* Exercise text:

= = = = = = =

Jennifer Rubin of the Washington Post thinks the Romney-Ryan campaign has been exquisitely detailed in their explanations of their economic policies. And this puts her in rare company, since even the Romney-Ryan campaign says they're purposefully avoiding detailed discussions of the ideas they have in store for the country.
Writing on her Post blog this morning, Rubin gave the Republican ticket a high-five for their ability to "explain their plans" for Medicare and the economy:
Romney has his whiteboard to explain Medicare. Ryan has his charts and PowerPoint slides. They really can explain their plans and do the math. In this reality-based company, the president (who thinks ATMs cause unemployment) is out of his element. Hence, the resort to increasingly nasty language. If he had good answers for these questions, he might not be descending into the political sewer. Unfortunately for him, there isn't a chart that can explain how higher taxes are going to make our economic outlook rosier. The math just doesn't work.
"Do the math." Interesting choice of words, given that earlier this week, Paul Ryan told Brit Hume point-blank that they haven't been doing any math:
HUME: But what about [budget] balance?

= = = = = = =

[Collection entries]
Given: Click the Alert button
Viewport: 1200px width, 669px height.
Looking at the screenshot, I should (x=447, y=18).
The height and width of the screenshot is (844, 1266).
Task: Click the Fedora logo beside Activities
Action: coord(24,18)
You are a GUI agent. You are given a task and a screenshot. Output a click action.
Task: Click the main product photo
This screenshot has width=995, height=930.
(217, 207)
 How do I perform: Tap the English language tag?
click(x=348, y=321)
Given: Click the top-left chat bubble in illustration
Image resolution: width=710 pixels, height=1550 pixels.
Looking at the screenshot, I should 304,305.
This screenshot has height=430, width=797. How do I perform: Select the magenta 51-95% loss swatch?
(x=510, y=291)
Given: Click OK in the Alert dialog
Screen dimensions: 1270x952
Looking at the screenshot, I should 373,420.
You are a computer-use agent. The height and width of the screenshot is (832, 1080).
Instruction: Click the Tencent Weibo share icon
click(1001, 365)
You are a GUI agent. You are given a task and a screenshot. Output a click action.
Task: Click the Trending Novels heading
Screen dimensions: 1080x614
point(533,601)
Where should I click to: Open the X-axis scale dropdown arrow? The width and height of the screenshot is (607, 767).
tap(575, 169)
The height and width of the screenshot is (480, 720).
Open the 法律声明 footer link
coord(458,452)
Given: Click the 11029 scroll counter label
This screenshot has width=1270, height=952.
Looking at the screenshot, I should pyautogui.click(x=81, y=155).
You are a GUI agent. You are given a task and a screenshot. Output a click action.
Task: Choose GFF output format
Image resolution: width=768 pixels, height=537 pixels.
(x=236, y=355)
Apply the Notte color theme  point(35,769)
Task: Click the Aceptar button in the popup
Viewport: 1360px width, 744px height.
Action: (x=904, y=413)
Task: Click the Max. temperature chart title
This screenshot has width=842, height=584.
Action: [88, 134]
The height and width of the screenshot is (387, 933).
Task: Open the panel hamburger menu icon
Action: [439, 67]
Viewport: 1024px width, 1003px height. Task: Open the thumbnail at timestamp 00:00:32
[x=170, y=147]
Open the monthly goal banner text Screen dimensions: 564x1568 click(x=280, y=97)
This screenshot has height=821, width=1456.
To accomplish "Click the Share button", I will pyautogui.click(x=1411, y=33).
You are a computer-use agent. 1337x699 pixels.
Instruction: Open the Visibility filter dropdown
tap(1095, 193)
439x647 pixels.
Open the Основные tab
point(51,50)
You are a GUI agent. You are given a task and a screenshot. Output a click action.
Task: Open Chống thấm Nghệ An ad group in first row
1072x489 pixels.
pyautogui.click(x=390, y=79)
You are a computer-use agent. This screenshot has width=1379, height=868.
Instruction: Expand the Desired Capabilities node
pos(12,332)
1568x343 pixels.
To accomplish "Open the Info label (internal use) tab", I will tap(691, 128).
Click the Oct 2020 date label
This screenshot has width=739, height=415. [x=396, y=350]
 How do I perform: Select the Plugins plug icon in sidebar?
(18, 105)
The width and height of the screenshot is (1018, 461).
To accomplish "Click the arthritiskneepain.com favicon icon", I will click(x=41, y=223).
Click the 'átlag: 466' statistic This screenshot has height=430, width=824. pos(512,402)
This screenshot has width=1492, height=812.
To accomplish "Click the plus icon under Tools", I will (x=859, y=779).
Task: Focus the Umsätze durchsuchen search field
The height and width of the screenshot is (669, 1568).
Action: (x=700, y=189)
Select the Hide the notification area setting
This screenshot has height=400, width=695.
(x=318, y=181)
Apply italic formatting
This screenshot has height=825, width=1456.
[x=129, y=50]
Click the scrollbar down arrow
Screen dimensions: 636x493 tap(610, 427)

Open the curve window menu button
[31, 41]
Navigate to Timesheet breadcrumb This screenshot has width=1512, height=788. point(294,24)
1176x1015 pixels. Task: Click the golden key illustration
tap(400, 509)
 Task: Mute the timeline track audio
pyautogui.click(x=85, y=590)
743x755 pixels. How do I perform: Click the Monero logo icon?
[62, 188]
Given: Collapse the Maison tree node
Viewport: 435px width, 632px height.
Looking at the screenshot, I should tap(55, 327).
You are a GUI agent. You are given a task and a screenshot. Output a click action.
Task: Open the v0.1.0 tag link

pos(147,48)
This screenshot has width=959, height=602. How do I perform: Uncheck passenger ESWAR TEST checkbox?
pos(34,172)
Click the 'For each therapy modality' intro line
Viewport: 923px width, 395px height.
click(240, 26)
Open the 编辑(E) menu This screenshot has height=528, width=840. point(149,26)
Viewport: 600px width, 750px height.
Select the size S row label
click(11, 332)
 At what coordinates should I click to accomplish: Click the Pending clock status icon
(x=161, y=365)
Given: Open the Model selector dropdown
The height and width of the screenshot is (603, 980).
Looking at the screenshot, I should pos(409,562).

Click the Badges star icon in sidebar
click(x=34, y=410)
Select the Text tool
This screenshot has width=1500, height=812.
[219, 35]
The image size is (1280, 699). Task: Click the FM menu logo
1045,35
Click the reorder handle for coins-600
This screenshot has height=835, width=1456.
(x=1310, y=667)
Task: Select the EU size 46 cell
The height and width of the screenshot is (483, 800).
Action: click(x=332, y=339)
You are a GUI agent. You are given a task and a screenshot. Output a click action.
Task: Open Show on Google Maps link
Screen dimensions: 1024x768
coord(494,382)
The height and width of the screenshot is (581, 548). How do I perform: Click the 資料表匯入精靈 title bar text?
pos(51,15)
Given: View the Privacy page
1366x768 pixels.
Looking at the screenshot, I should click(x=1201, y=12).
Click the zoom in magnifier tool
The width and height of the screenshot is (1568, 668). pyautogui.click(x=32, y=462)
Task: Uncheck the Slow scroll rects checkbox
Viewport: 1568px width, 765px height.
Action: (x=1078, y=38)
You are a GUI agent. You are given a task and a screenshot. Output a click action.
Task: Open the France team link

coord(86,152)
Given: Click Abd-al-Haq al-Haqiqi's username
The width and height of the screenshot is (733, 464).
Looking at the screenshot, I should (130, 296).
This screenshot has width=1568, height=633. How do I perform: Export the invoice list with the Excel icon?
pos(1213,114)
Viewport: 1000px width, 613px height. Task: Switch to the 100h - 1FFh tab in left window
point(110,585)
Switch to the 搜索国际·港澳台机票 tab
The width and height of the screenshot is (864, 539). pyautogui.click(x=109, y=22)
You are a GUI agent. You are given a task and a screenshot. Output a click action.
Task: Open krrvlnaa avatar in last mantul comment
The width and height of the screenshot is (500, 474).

= = = = = = =

* Requirement 1:
Answer these questions about the Romney-Ryan post:
(a) Which newspaper does Jennifer Rubin write for?
(b) In the passage quoted from Rubin, what does Romney use to explain Medicare?
(c) Who did Paul Ryan speak with earlier this week?
* Requirement 2: Continue the Romney-Ryan post from where it stops.
None of these lines is needed.

* Exercise answer 1:
(a) The Washington Post
(b) A whiteboard
(c) Brit Hume

* Exercise answer 2:
RYAN: Well I don't know exactly when it balances because -- I don't want to get wonky on you but we haven't run the numbers on that specific plan yet.
And then there's this gobsmacking sentence from a Politico article this morning which relates the campaign's purposeful evasion of detail on Medicare, owing to what they see as the "suicidal" nature of an in-depth policy discussion:
To be sure, the debate is likely to be more sniping than substance -- more attacks on Obama than parsing of the options for entitlement reform. Advisers say the campaign has no plans to pivot from its previous view that diving into details during a general-election race would be suicidal.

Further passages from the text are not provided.